┌──

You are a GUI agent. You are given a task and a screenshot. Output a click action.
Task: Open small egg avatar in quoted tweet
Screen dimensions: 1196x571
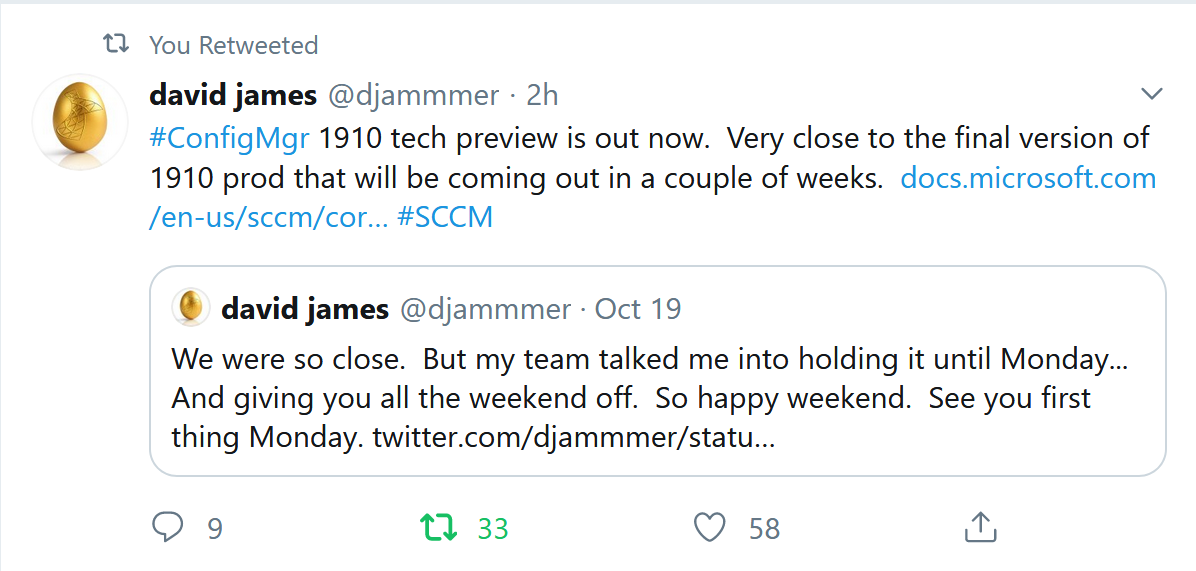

└──
┌──

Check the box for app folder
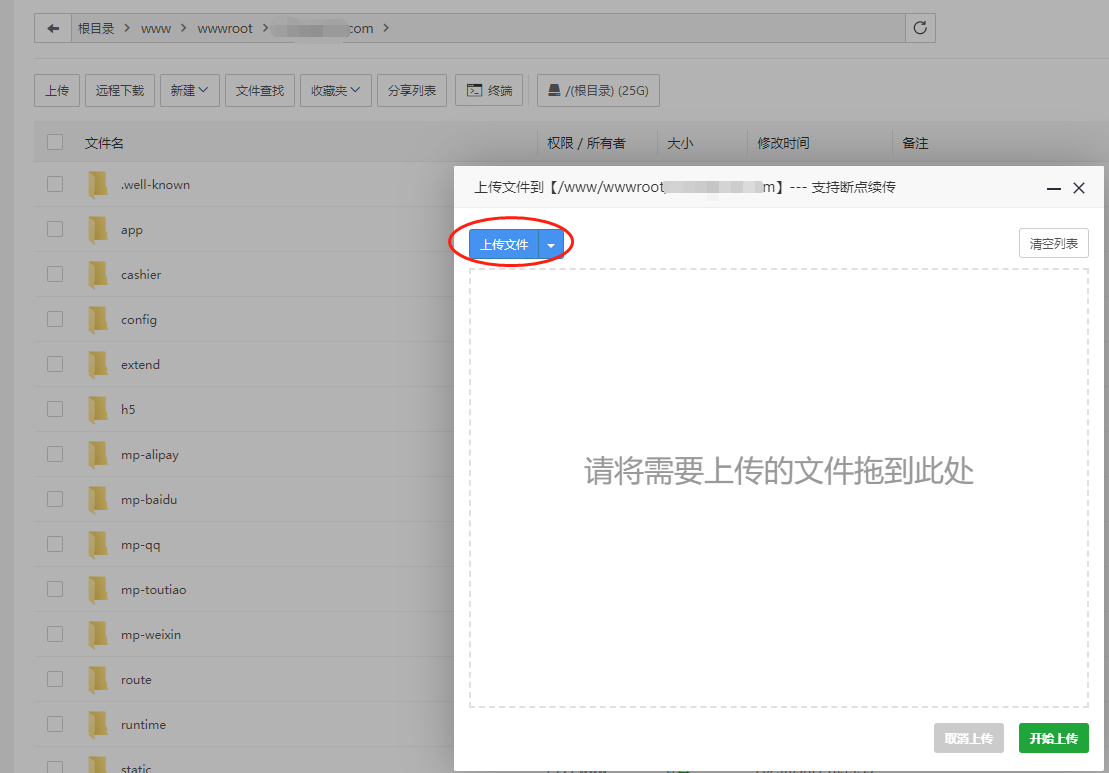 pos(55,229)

└──

Reproduce word for word the material above, starting with the line that has "You are a GUI" and stopping after the line that has "Screen dimensions: 1196x571".

RESULT:
You are a GUI agent. You are given a task and a screenshot. Output a click action.
Task: Open small egg avatar in quoted tweet
Screen dimensions: 1196x571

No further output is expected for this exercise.